Project Progress
Posted by stephen on Saturday, 08th October, 2005 @ 16:03
I've spent what feels like far too many hours this week playing with a Hauppauge PVR-350 MPEG encoder card. Mostly because I discovered the MPEG decoder chip has a framebuffer driver with alpha channeling. My plans of a PC set top box move a little closer to becoming reality.
I found the necessary source packages for the IVTV modules, along with utils packages for Debian Unstable. Personally I prefer stable, so I've created some binary packages of the drivers and utilities for Debian Sarge which you can get from my software section if you're interested.
It's pretty much been research up until now, along with packaging things up nicely. One of my aims when researching this stuff is to make it quickly reproducible. The mini-ITX system I've got hosting the PVR card also has a DVB-T card installed, and twice now I've reinstalled and made it into a streaming Freeview server in about 15 mins by following my guide. The first time highlighted a couple of bugs in my instructions, so they're fixed now.
Having rebuilt some Debian packages for the PVR card has got me thinking I should build a Debian package to replace most of my DVB streaming how to. Watch this space!
Anywhere, here's where I am now:
- Capturing from the PVR card works.
- Playback through the PVR card works.
- X runs on the PVR cards framebuffer.
- Alpha channeling the framebuffer works.
- The output from the SAA7127 chip onboard the PVR-350 is beautiful, this is definitely something to consider should the opportunity arise one day to create an embedded x86 STB.
- Freevo runs on the framebuffer, looks great.
- LIRC lets me use the Hauppauge remote to control Freevo, sort of. The signals are perfect, just too many of them.
- Using dvbstream I can pull News 24 off the DVB-T card and poke it straight into the PVR-350 decoder just by piping it into the device. I love Unix.
- MythTV also runs on the framebuffer X and apparently can use MPEG decoder on PVR-350, yet to prove though. MythBrowser is a gorgeous implementation of Konqueror in the Myth interface. Need to find Freevo equivalents. Myth has the advantage of being written with Qt, but Freevo is easier to build for as is in Python.
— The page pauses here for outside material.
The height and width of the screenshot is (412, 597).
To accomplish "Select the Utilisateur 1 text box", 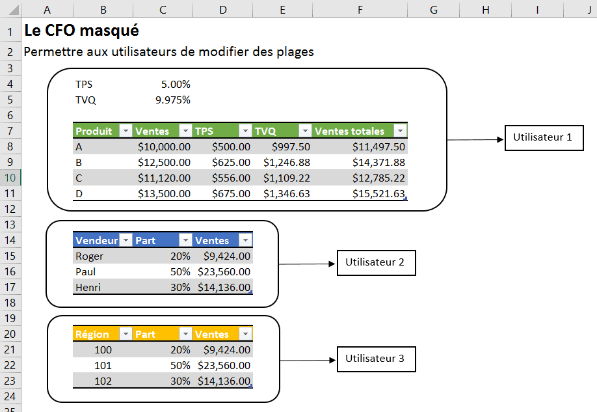I will pos(544,138).
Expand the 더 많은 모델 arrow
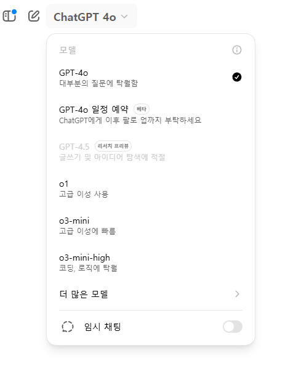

- Can move and resize video display within output area, cool!
- Can pipe videos ripped from the TiVo straight into the decoder, interesting thoughts about leveraging existing technology into a single interface.
And here's where I need to go:
- Get VLS streaming video from the PVR card's encoder. Should be fairly straightforward. Will keep my boss happy.
- Deploy above on other mini-ITX system on it's compact flash install, should be straightforward as mostly things are packaged now.
- Customise Freevo or parts thereof to create an effective STB interface.
- Integrate pvr250player or ivtvplay code with Freevo so video playback is handled by MPEG decoder chip.
- Once I can do both of the above, alpha blend a nice interface with video, make EPG.
- Get Freevo talking with DVB card, ideally with listings from the DVB signal. VDR can do this, investigate further.
- Fix IR remote control codes for Freevo interface.
- Get an image on the PVR-350 framebuffer ASAP during boot up.
- Reduce overall boot time by hardcoding modules and disabling hardware detection.
- Lots of other stuff I can't think of right now.
- Pipe stuff live from the TiVo into the decoder, currently using previously downloaded and de-TiVo'd files.
No doubt I'll be updating you soon with my progress and hopefully I'll have a few more packages and guides to show for it too.